An exotic metallic green beetle is eating its way through North American forests, leaving dead ash trees in its wake. In the 20 years since this Asian pest, the emerald ash borer (Agrilus planipennis), was first discovered in Michigan, it has killed tens of millions of trees and spread to 35 U.S. states and parts of Canada. Now, a new analysis predicts ash populations might not recover, because the beetle also attacks young trees that sprout after older trees are gone, blocking long-term reproduction.
In some places, ash may disappear completely, says forest ecologist Isabelle Aubin of Natural Resources Canada, who was not involved with the work. “Losing key species like ash is weakening forest ecosystems.”
Known as the Venus of the woods, ash trees are valued in both forests and urban landscapes. Tough yet elastic ash wood is quite versatile, and has been used to make skis, baseball bats, guitars, and office furniture. In the forest, the trees provide a home and food for numerous birds, insects, and squirrels.
The staple-size emerald ash borer is believed to have reached North America in wood used to pack freight. As its name implies, its larvae bore into trunks, where they chew through the water—and nutrient-conducting tissues. They can kill a tree in as little as 2 years.
The distribution of ash logs as firewood helped spread the pest, as did the transport of nursery trees from infected areas. The invader is considered the most destructive forest pest in North America, according to the Emerald Ash Borer Information Network, at times killing more than 99% of ash trees in a forest.
To evaluate the extent of the borer’s destruction, Purdue University forest ecologist Songlin Fei and his colleagues turned to the U.S Forest Inventory and Analysis. The federal survey of public and private forest plots in 40,000 locations across the United States periodically records the number, health, and growth of each tree species in a plot.

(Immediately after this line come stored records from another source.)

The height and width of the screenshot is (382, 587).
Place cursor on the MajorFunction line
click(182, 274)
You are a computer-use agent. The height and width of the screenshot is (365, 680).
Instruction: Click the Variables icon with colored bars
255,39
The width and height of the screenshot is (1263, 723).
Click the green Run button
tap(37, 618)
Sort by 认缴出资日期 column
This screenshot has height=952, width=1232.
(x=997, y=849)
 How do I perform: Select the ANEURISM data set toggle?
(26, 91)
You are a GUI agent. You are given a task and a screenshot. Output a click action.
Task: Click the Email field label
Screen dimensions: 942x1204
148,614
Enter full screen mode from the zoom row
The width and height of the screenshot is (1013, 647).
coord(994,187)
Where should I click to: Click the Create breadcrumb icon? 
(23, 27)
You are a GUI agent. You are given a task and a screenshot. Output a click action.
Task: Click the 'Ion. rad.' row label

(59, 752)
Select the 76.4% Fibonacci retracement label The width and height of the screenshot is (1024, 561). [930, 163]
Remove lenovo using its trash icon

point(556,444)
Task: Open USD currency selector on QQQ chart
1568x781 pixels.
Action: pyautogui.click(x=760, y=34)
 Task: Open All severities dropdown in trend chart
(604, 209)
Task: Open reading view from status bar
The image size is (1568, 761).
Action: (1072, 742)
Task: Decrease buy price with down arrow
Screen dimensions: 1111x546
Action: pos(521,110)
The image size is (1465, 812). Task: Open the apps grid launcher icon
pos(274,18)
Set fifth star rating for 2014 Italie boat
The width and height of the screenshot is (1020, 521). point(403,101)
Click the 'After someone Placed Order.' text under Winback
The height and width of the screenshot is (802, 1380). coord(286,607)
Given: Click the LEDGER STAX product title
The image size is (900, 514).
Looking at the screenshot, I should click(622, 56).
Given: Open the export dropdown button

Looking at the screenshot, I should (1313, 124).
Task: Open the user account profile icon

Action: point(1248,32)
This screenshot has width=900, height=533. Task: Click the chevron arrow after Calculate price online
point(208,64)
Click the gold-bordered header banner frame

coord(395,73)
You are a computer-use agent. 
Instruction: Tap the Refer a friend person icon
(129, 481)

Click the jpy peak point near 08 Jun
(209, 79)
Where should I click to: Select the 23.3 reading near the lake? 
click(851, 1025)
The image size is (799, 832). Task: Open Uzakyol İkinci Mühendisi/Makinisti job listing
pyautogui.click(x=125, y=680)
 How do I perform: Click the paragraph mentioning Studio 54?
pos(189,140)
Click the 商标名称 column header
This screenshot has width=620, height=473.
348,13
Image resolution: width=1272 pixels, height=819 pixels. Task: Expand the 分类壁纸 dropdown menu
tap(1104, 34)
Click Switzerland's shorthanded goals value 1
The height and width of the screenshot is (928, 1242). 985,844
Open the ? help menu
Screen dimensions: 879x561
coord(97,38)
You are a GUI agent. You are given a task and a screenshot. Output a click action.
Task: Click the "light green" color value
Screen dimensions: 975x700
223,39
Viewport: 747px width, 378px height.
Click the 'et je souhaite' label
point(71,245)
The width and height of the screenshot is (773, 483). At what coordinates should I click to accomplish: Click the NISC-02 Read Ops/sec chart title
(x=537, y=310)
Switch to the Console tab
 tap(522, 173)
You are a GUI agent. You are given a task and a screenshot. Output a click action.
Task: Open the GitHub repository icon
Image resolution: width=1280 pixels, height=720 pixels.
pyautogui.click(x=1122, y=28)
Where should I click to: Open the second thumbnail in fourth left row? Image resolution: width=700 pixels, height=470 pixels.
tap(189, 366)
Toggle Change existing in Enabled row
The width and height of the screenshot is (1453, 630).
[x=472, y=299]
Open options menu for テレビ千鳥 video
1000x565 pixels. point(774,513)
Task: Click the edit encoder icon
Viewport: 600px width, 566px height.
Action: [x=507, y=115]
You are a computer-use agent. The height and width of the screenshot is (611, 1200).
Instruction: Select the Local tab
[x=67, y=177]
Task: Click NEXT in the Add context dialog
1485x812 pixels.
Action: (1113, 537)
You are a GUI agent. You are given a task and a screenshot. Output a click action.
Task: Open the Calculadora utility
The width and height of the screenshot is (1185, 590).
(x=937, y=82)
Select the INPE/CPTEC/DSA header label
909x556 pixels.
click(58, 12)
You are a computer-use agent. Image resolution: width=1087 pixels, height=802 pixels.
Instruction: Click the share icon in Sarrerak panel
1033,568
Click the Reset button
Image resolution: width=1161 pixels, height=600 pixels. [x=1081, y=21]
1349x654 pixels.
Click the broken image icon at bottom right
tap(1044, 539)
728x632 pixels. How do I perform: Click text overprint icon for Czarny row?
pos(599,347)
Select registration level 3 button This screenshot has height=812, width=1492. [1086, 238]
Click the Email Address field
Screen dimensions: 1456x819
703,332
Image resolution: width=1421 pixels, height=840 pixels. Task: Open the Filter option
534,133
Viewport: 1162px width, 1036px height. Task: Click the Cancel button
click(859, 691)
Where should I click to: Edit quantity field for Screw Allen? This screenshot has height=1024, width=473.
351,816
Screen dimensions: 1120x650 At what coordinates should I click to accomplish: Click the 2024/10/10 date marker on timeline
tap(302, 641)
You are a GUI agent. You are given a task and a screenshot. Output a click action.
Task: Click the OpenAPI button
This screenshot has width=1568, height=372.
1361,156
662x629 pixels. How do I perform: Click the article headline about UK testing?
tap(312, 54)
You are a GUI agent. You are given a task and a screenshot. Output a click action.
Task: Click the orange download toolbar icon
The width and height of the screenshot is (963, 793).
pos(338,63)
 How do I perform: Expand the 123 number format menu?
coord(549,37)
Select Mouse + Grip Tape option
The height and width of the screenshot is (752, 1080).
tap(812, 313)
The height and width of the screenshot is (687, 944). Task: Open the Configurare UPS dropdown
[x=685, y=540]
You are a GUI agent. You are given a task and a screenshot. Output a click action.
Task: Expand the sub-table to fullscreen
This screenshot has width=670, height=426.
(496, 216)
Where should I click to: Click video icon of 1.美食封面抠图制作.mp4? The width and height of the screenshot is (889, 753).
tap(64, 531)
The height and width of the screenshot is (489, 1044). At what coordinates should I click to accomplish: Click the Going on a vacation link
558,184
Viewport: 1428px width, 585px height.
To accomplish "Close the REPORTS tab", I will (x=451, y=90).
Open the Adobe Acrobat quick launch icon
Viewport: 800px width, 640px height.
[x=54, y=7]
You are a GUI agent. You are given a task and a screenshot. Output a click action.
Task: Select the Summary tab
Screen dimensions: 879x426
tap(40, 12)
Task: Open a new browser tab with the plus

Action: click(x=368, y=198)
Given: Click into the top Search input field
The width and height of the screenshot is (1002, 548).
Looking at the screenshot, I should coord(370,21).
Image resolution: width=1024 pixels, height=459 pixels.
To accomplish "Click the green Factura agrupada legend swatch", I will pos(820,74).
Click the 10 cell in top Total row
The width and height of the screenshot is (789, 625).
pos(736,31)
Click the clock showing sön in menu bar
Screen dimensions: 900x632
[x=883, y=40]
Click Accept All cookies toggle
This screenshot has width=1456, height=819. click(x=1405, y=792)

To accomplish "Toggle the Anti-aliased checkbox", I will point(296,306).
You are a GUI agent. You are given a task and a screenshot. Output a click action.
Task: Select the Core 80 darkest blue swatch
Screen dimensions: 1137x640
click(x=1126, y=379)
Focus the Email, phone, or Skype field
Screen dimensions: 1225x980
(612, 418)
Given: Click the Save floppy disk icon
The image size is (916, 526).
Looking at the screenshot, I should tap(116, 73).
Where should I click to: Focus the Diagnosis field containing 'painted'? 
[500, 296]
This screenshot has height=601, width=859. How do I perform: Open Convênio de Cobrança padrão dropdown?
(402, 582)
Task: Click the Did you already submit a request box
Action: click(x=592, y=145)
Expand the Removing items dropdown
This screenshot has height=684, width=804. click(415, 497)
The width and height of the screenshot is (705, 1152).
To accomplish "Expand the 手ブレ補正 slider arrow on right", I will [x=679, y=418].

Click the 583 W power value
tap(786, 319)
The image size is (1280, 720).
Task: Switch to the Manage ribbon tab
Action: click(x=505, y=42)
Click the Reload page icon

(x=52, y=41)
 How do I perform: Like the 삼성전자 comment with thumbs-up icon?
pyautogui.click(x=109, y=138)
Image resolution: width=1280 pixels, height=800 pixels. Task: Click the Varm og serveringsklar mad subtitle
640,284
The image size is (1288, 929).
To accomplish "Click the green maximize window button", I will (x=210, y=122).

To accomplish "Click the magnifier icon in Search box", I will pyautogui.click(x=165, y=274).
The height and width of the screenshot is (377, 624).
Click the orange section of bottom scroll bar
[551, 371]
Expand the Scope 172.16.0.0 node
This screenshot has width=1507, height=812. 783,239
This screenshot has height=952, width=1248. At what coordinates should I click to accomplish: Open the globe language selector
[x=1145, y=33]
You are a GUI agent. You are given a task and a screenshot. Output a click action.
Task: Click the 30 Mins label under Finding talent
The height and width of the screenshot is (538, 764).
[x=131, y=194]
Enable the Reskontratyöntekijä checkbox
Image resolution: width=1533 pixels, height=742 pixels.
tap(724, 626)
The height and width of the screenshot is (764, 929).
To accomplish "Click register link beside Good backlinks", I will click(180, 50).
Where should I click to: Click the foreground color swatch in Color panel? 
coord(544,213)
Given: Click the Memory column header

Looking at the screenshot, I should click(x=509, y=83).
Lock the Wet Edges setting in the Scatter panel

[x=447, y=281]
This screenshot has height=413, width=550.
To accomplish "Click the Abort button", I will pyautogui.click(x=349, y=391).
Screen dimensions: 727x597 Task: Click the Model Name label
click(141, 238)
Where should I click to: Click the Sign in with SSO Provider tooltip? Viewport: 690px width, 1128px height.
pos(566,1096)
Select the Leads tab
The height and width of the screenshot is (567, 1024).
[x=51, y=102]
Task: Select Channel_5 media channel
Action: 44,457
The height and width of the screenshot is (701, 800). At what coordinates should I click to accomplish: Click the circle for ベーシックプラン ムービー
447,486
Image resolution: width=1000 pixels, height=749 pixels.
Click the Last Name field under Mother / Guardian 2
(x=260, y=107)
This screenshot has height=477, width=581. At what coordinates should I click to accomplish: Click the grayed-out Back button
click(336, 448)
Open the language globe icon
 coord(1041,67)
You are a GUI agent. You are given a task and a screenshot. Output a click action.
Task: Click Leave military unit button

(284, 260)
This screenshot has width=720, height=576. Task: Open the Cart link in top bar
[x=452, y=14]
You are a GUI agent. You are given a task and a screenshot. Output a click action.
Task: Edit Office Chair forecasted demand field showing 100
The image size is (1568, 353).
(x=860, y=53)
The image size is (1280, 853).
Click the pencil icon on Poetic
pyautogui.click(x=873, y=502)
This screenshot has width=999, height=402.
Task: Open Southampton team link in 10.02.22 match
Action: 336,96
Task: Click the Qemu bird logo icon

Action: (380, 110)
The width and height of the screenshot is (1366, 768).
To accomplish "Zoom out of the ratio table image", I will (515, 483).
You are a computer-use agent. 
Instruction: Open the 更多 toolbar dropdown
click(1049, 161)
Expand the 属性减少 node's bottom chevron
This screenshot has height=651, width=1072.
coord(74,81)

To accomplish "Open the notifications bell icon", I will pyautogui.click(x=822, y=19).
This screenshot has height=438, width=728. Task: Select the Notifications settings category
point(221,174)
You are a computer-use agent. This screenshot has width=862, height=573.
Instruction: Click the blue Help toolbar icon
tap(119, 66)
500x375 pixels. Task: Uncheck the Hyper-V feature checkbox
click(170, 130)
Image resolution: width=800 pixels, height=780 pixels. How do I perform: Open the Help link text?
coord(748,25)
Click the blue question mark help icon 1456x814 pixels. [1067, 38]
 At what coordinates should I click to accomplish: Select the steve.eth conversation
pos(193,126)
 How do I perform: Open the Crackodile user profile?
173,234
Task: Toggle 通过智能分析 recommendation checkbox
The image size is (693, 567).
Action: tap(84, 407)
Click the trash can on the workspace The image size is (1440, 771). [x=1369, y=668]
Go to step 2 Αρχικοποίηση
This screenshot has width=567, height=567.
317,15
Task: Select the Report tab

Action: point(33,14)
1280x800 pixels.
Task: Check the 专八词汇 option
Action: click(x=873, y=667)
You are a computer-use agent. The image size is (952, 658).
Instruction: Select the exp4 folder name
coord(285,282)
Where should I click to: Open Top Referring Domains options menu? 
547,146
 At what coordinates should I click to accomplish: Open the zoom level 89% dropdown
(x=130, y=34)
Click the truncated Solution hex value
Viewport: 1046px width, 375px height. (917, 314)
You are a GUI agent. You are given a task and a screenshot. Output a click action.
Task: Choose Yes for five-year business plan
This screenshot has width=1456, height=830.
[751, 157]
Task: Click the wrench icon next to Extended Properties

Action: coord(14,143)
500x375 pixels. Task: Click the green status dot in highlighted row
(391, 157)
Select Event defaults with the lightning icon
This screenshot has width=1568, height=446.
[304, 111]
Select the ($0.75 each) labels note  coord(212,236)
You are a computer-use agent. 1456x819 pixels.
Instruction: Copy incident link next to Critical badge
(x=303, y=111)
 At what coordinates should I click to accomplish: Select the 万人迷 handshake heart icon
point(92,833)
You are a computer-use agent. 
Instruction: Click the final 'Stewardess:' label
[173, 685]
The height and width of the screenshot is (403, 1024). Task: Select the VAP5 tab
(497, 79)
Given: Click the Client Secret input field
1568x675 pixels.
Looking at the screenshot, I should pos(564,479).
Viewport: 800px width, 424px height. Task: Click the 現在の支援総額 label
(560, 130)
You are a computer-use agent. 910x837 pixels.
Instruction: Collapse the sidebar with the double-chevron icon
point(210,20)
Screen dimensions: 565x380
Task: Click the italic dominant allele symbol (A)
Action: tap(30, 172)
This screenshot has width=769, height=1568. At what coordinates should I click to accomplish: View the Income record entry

The data go back to 1930, but Fei’s postdoc Samuel Ward focused on those data collected since the borer was discovered. He divided the data into three time periods: 2002–06, 2007–12 and 2013–18. Fei, Ward, and their colleagues then counted the number of ash trees, saplings, and seedlings and noted which ashes had died between surveys.
Ash makes a quick comeback, the team reports this month in Forest Ecology and Management. Where the borer had taken its toll in the early 2000s, ash seedlings and saplings were thriving, sometimes reaching densities of more than 1200 per hectare within the subsequent decade.
But the data also showed those youngsters were mostly gone by 2018. “Ash recruitment is not keeping up with mortality, and few seedlings appear to reach reproductive age,” says Juliann Aukema, an ecologist the U.S. Agency for International Development who was not involved with the research. With no mature trees to produce new seeds, eventually there will be no seeds left in the soil to replace the dead trees, she says. The ash, Aukema fears, could virtually disappear, just as the chestnut, once the dominant tree in eastern U.S. forests, did during the past century after the introduction of a deadly fungus.
Until now, such long-term analyses of ash populations had been done only in individual forests. They had shown similar outcomes for young ash trees. But, “This paper is providing evidence that what we were observing locally was in fact a global trend,” Aubin says.
Ian Boyd, a systems scientist at the University of St. Andrews, thinks the future of the ash may be less dire than this analysis indicates, however. For one, the ash “doesn’t just roll over and succumb,” Boyd says—also not involved with the work—and lots of seedlings provide a potential way for ash species to bounce back. He also doesn’t think enough time has passed to know the ash’s future. “It will likely take decades for the dynamics of the relationship between the borer and ash to settle down,” he says. This work is “the first chapter of a long story of how a new balance will eventually emerge between it and ash trees.”